Wednesday, September 07, 2005

EU says high oil prices and nuclear power to stay

EUobserver.com

EUOBSERVER / STRASBOURG - Brussels predicts that oil prices will stay high in the foreseeable future and that the EU will need to build more nuclear reactors, while pressing for extra transparency on oil markets as part of new measures to curb inflation.

"There are no miracles that we can use now to decrease the prices below the current level", energy commissioner Andris Piebalgs said on Tuesday (6 September).

He explained that instability in the Middle East and the impact of hurricane Katrina helped push levels up from $45 a barrel at the start of the year to some $70 a barrel today, causing alarm for EU motorists as petrol prices shot up across the union.

But he warned that the EU must focus on combating the long-term problem of demand growth outracing supply, with Chinese consumption alone soaring by 65 percent in the past three years.

The European Commission plans to accelerate the implementation of energy-saving and renewable energy source directives in the coming months to help stem European demand for fossil fuels.

But he warned that new coal and nuclear energy plants might also have to be built to help deal with the global problem.

"I expect investments in the nuclear sector in Europe, and in the rest of the world, will grow", the commissioner said.

Consumers' pockets suffer
Both the commission and MEPs agree that rising oil prices pose a risk to European economic growth and to ideals such as the free movement of persons, with socialist group leader Martin Schulz saying there is a "social risk" of limited labour market mobility for less well-off EU citizens under the status quo.

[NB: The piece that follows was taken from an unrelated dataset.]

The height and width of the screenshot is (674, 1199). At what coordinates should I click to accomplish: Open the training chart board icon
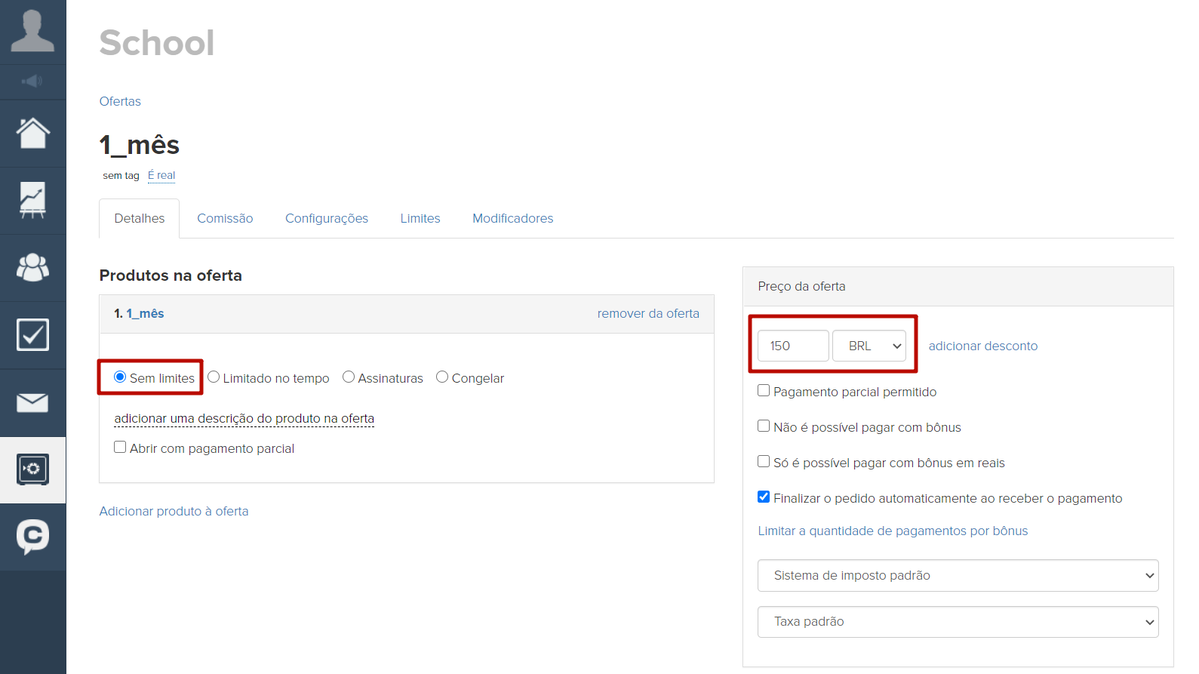32,200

"Oil companies are bent on maximising profit in this situation, we will try to make them understand their responsibility in this regard", Mr Schulz said on Tuesday.

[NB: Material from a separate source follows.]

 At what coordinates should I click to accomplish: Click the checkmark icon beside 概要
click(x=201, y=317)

But Mr Piebalgs pointed out that the recent spike in oil prices has not harmed the global economy or the European economy as much as was originally feared, with oil-rich countries stepping up purchasing in oil-consuming regions.

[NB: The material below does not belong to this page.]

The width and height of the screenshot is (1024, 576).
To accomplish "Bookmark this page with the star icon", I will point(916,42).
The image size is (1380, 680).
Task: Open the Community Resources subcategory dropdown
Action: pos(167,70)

The commissioner also sought to alleviate consumers' fears by highlighting that the International Energy Agency's (IEA) decision to release some 60 million barrels of oil reserves to the US has dampened down markets for now.

"There could be surprises, but in the current situation I don't expect much more in the way of price hikes", he said.

Meanwhile, a spokeswoman for British Petroleum told EUobserver that while the firm's third quarter 2005 profit outlook is "very good", the firm will spread the wealth back to shareholders and use it for investments in new energy-sourcing projects.

Shell, one of the world's largest petrol retailers, also stood up for industry by pointing out that the impact on consumers has been aggravated by government taxation policies around Europe, claiming that almost 80 percent of UK petrol prices is made up of excise duty.

Veil to be lifted on oil markets
One of the commission's more creative plans for stemming speculative price spikes in the oil markets is to set up a new oil and gas market observatory unit in Brussels, which will report on EU oil stocks in twice monthly bulletins starting "as soon as possible".

"The lack of transparency fuels speculation", Mr Piebalgs explained.

Brussels is also keen to rope in the remaining eight member states, who are not currently members of the IEA.

IEA members are obliged to keep stocks of at least 90 days' worth of their normal consumption for emergency purposes as in the hurricane Katrina case.